• [INSTRUCTIONS FOR THE TASK]:
From the first entry to the last, restate everything word for word and exclude pictures.

• [RECORDS PROVIDED]:
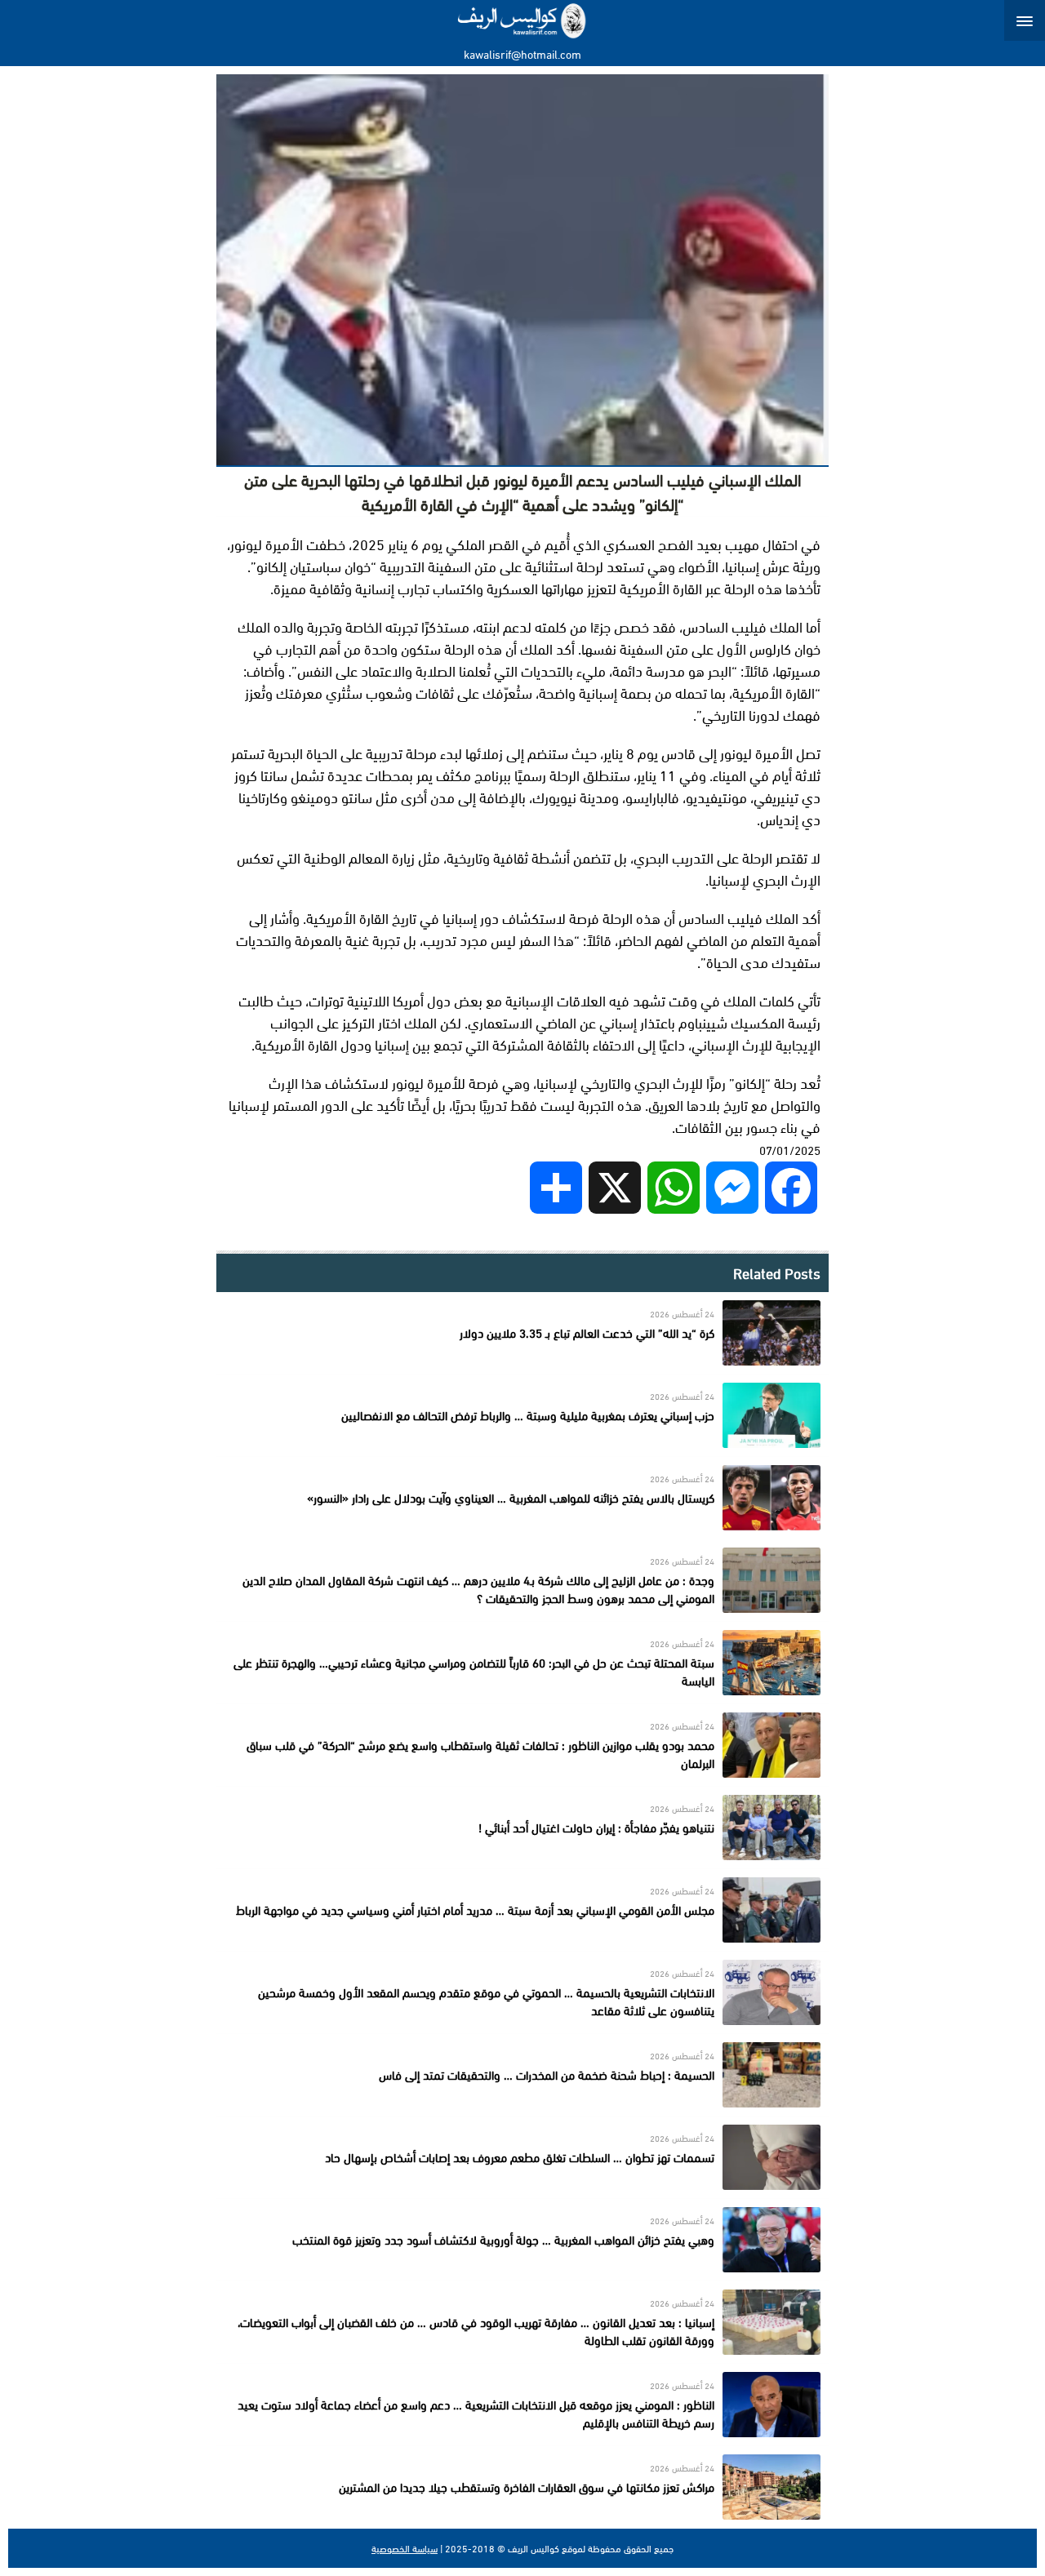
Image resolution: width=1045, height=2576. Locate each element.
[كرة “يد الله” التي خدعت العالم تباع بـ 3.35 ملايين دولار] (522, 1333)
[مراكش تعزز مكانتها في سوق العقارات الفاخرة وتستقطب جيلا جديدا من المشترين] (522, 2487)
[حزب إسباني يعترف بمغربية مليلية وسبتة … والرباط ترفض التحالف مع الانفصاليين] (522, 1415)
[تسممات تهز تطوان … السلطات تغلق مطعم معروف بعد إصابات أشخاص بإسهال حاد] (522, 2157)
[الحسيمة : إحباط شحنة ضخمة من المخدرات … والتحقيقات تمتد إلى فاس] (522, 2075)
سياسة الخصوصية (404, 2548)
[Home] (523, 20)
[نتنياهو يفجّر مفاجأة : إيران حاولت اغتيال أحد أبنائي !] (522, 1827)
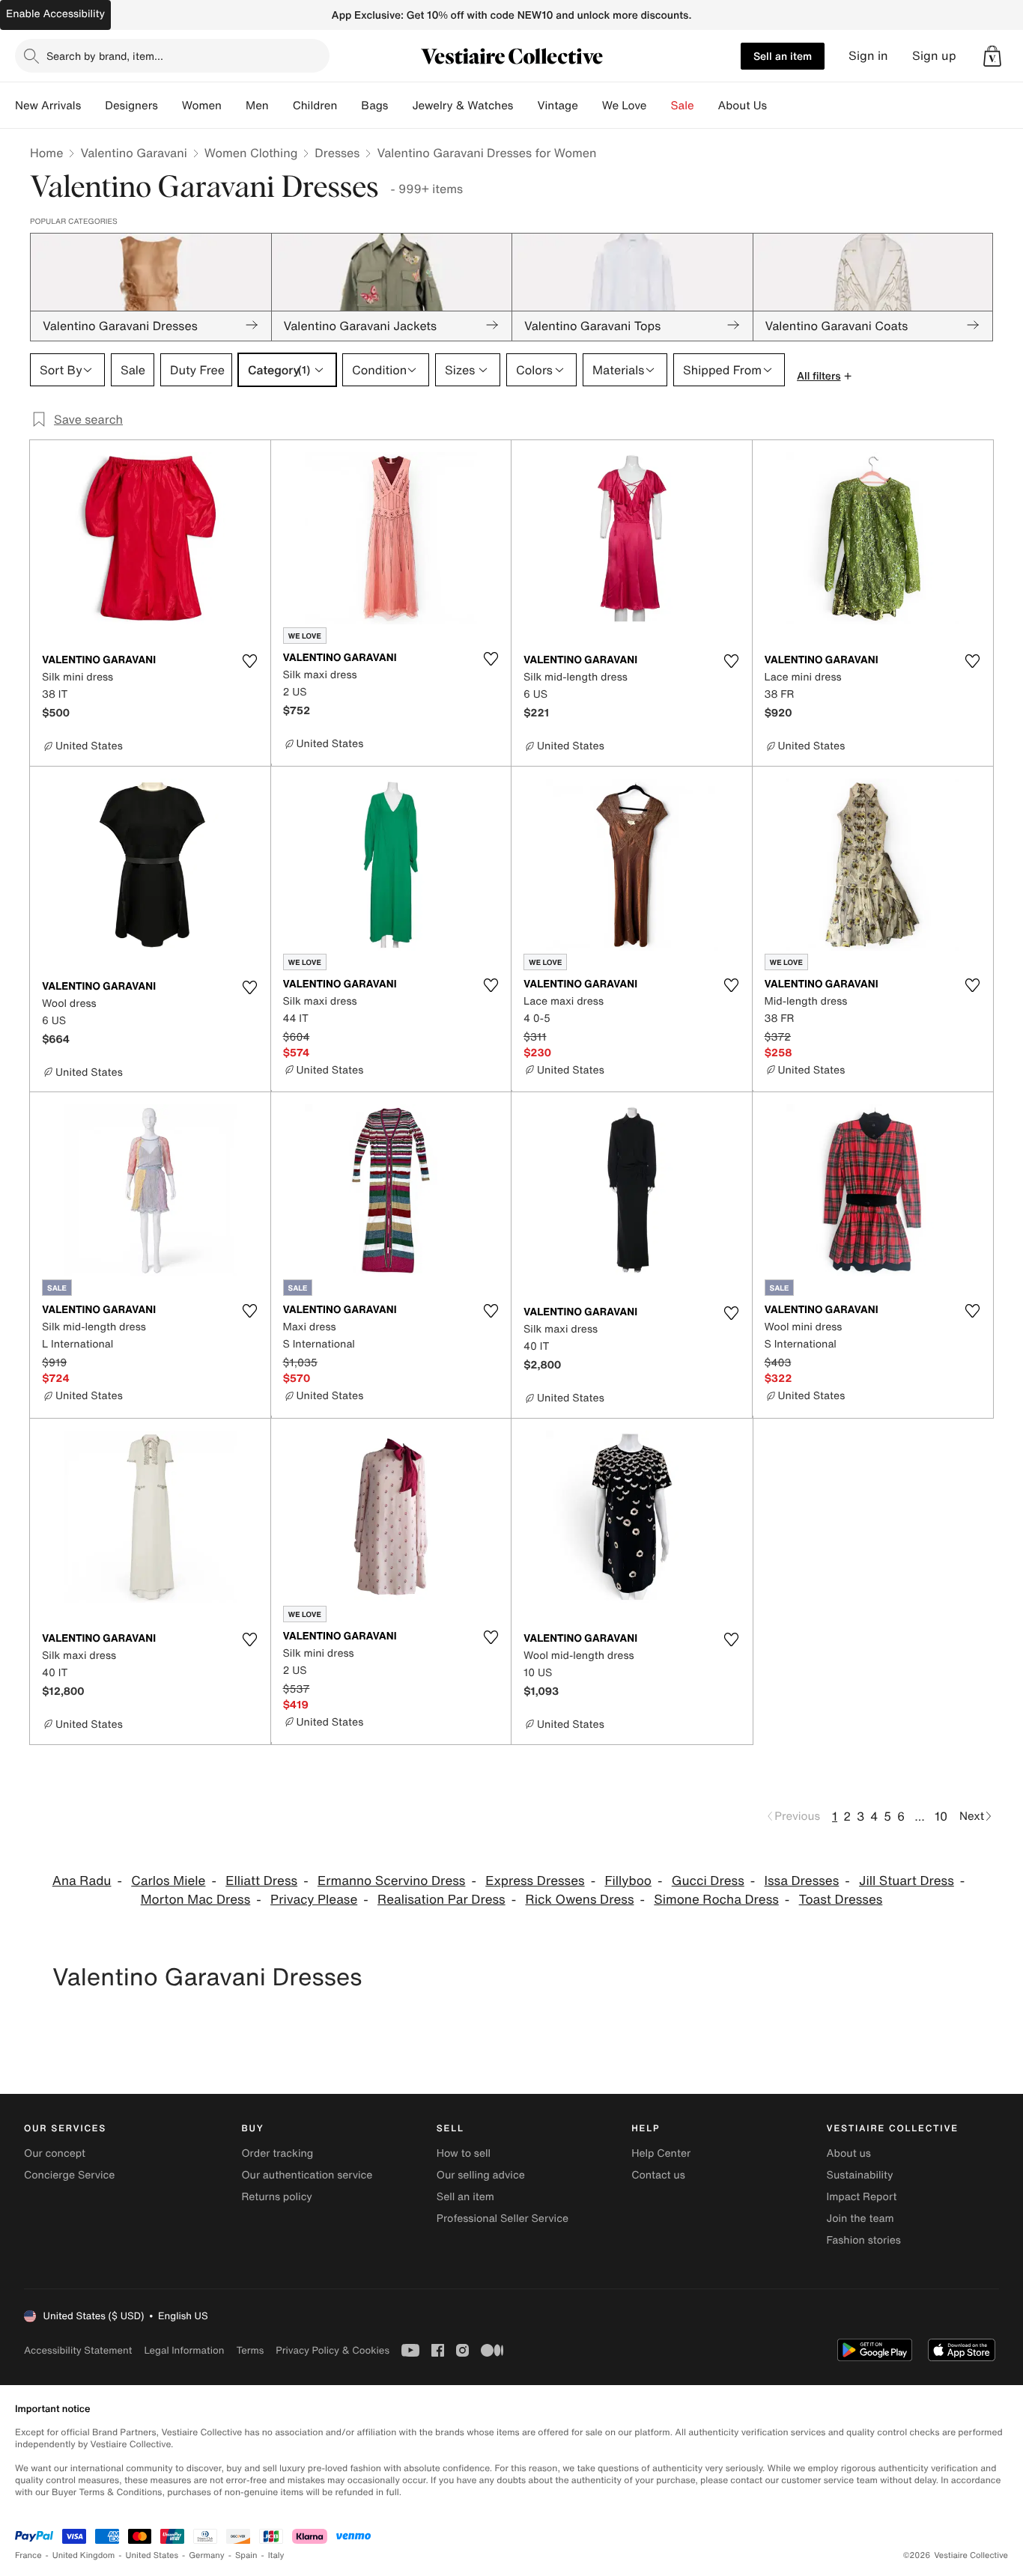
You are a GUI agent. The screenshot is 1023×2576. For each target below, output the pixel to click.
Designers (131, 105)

• [ANSWER SECTION]:
Image resolution: width=1045, height=2576. Locate each element.
[كرة “يد الله” التي خدعت العالم تباع بـ 3.35 ملايين دولار] (522, 1333)
[مراكش تعزز مكانتها في سوق العقارات الفاخرة وتستقطب جيلا جديدا من المشترين] (522, 2487)
[حزب إسباني يعترف بمغربية مليلية وسبتة … والرباط ترفض التحالف مع الانفصاليين] (522, 1415)
[تسممات تهز تطوان … السلطات تغلق مطعم معروف بعد إصابات أشخاص بإسهال حاد] (522, 2157)
[الحسيمة : إحباط شحنة ضخمة من المخدرات … والتحقيقات تمتد إلى فاس] (522, 2075)
سياسة الخصوصية (404, 2548)
[Home] (523, 20)
[نتنياهو يفجّر مفاجأة : إيران حاولت اغتيال أحد أبنائي !] (522, 1827)
You are a GUI agent. The screenshot is 1023×2576. For each target below, output the pixel to click.
Designers (131, 105)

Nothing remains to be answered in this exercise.